Today she is a key NRL hire, set to lead its reputation and communications strategy and help repair the damage inflicted by the horror off-season in 2019. “There is so much more to this sport than off-field misdemeanours,” Deegan says. “This is a sport which unites and connects communities, inspires kids, ignites tribal passions and makes an extraordinary social contribution to Australia.”
The women’s rugby league game is a positive beacon among the scandal – with more than 1.5 million tuning into watch the women’s State Of Origin, women now refereeing men’s NRL games, and the second season of the NRLW all signalling a bright future.
For me, after a handful of sexist incidents at the start of my career, footballers, coaches and administrators have been nothing but respectful, bar a few natural blow-ups on thorny subjects or stories.

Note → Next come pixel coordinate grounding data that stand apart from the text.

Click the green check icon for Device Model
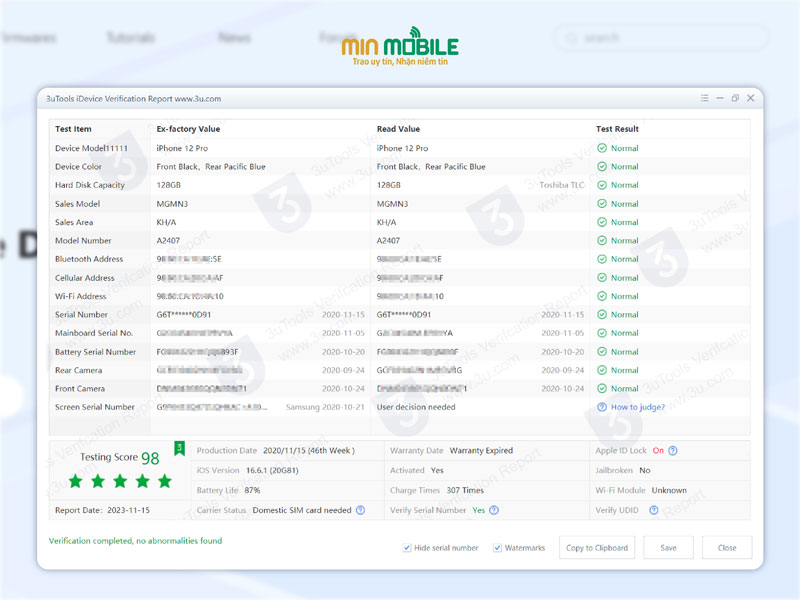800x600 pixels. point(602,148)
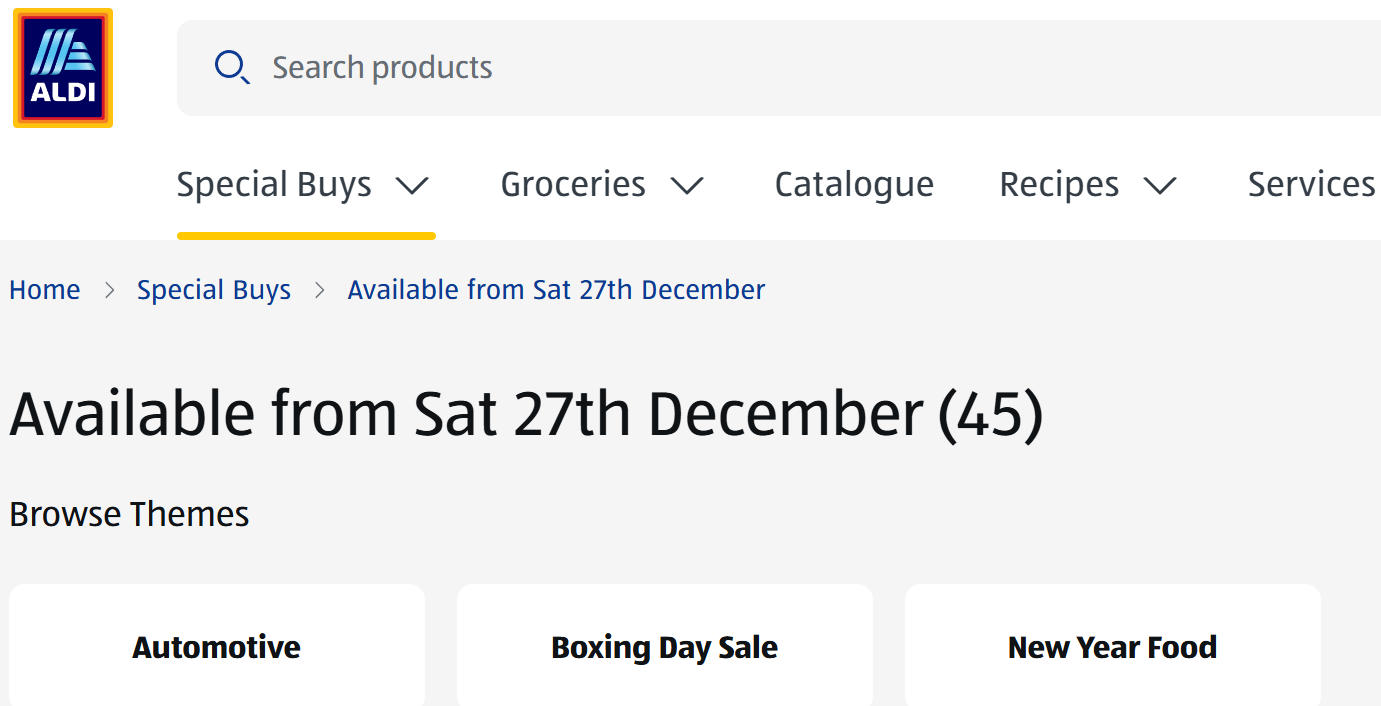
Task: Expand the chevron next to Recipes
Action: coord(1160,186)
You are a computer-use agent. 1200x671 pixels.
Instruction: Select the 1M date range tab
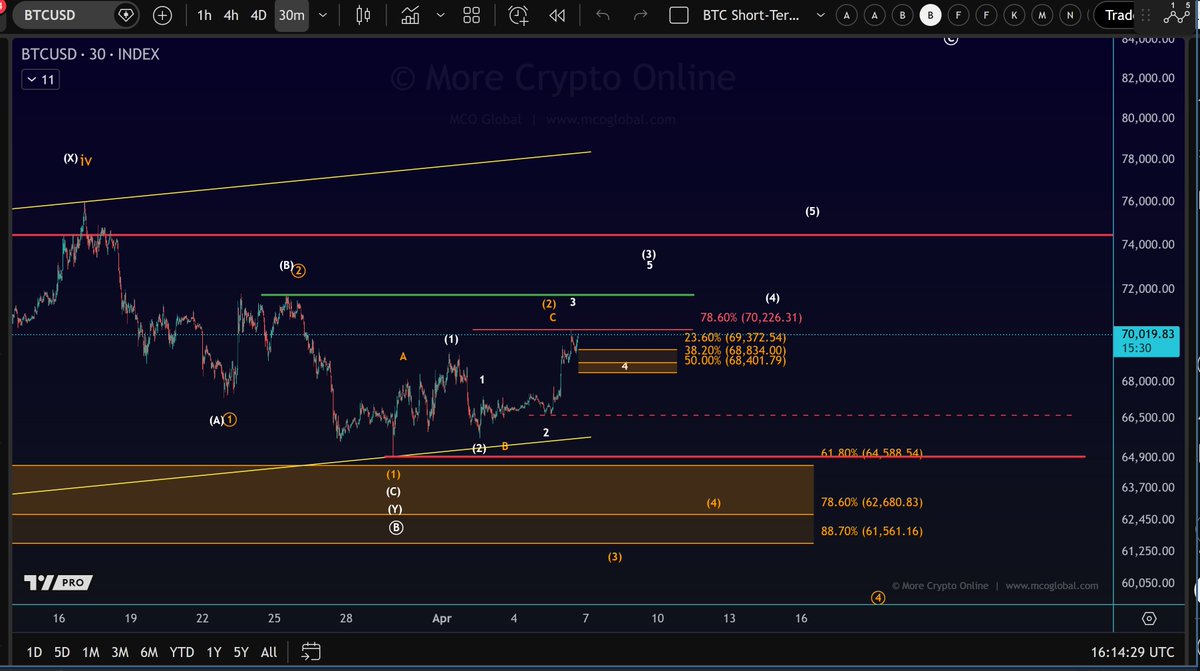(x=90, y=652)
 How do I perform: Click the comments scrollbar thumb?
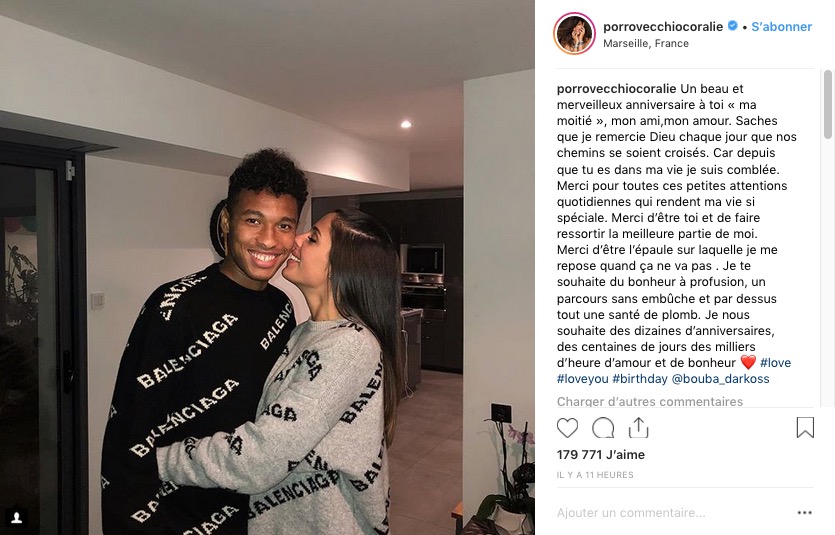tap(828, 104)
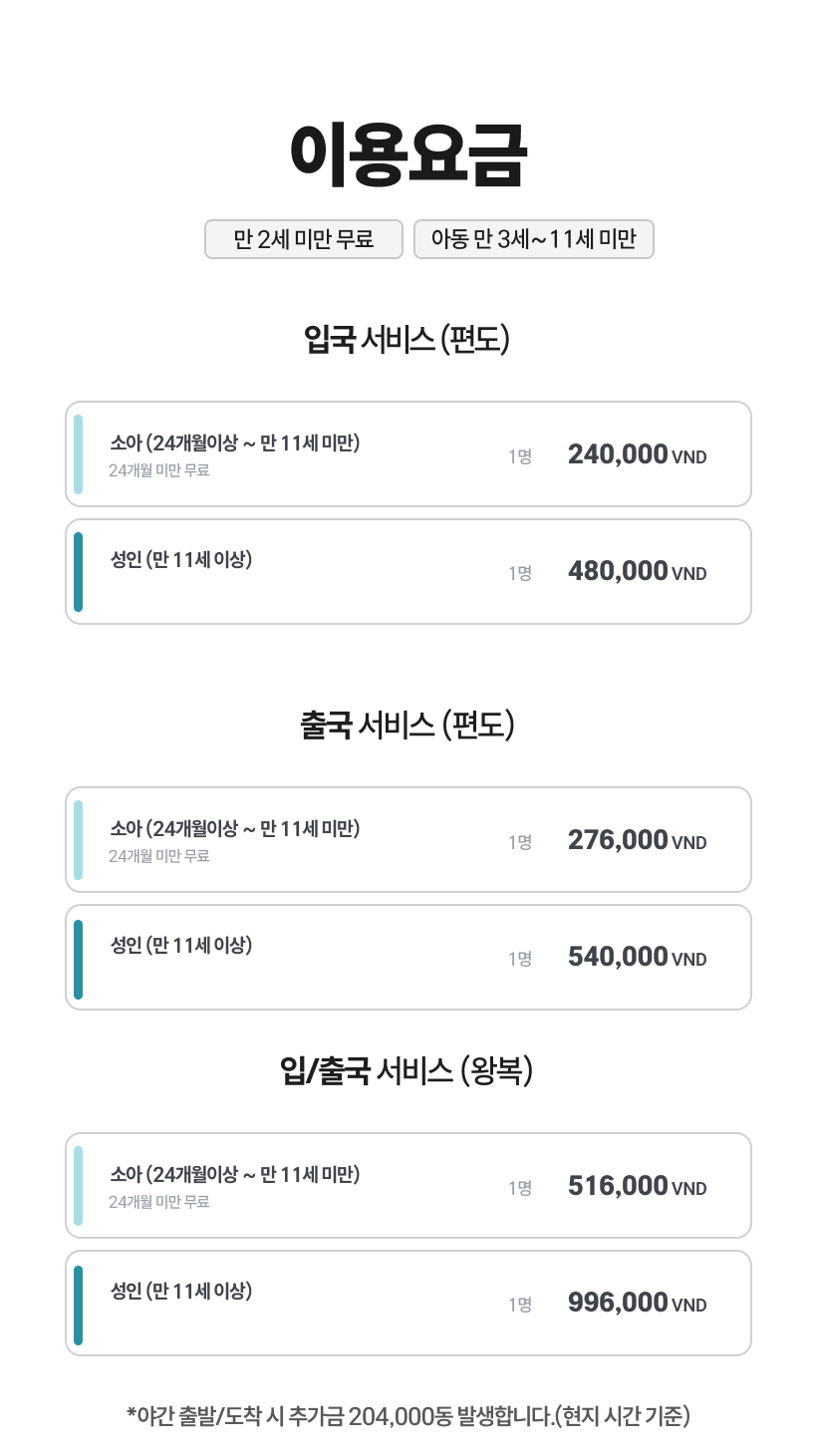This screenshot has width=817, height=1456.
Task: Click the dark teal bar on 입국 adult card
Action: tap(79, 572)
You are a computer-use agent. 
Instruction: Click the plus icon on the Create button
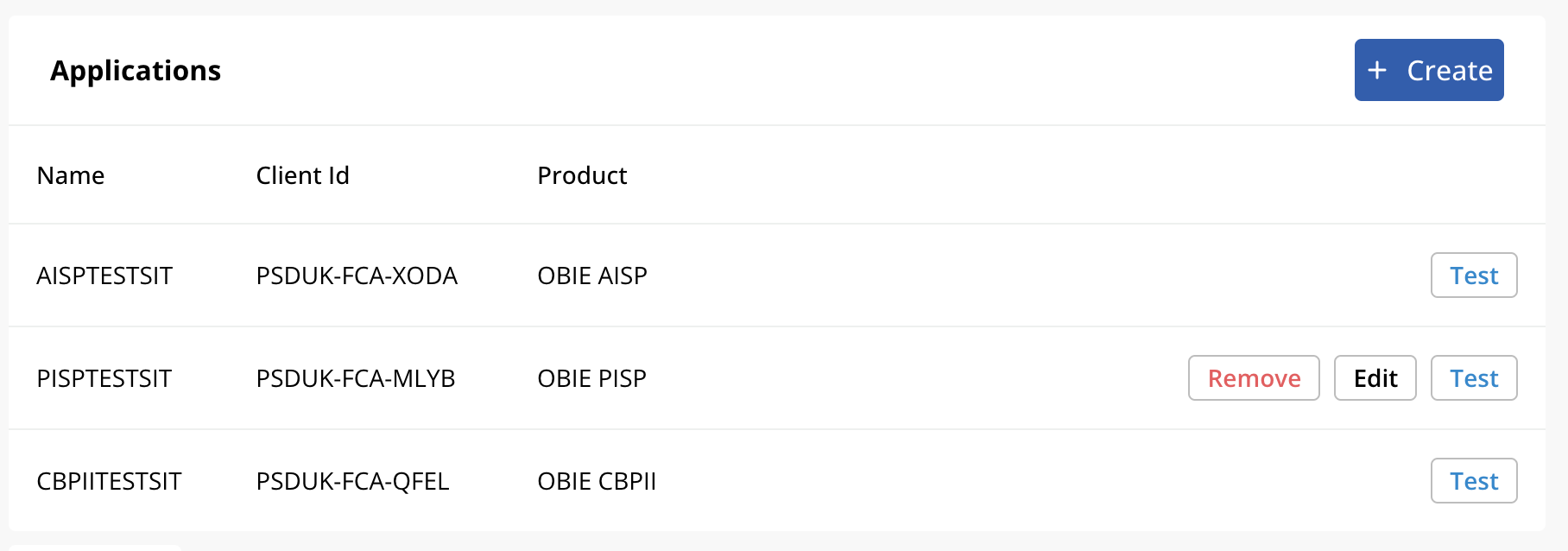pos(1377,70)
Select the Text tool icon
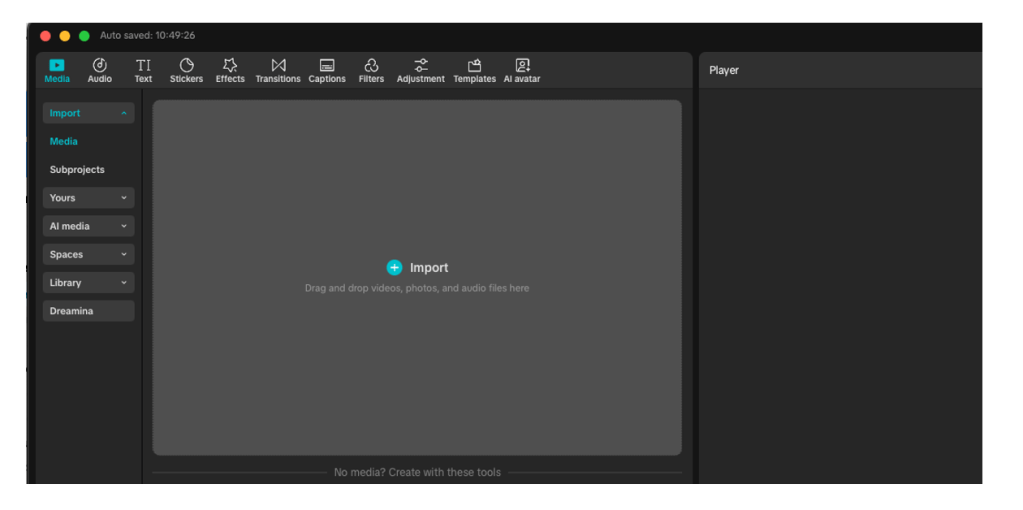This screenshot has height=510, width=1023. click(x=143, y=65)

Looking towards the future, everything is better from the ground up. Not perfect, but better. Even stadiums are becoming more accommodating of women. Kerrie Mather, the first female chief executive of the SCG Trust, is overseeing the new stadium development at Sydney’s Moore Park, which attracts more than 1.5 million visitors a year. “A lack of changing rooms at the old stadium meant that women’s events were relocated,” she says. “There will also be seven times the number of bathrooms for women. Previously they were designed just for males.”
Progress aside, what’s still needed are pathways for female coaches and for women who want to be part of a football club executive committee. There also needs to be more care for female athletes in retirement. That shortfall is what inspired Christine McLoughlin and Sam Mostyn to create the Minerva network in 2018. “Retired sportsmen are welcomed into a fold of people who care about their post-sport life – but women athletes, it’s like they don’t exist anymore,” Mostyn says. “We had to form Minerva after talking to some of the greatest women elite athletes, whom no-one had spoken to about their post-sport life. We are there to help them navigate this time.” So there’s definitely hope.
On the business front, Page remains focussed. “We’ve had a great year, it’s now about how do you go from here, but you don’t take your foot off the pedal,” she says. “The generation coming through will see both men and women get an equal opportunity at the top of sport.” Jessica Halloran is a Sunday Telegraph sports columnist and author.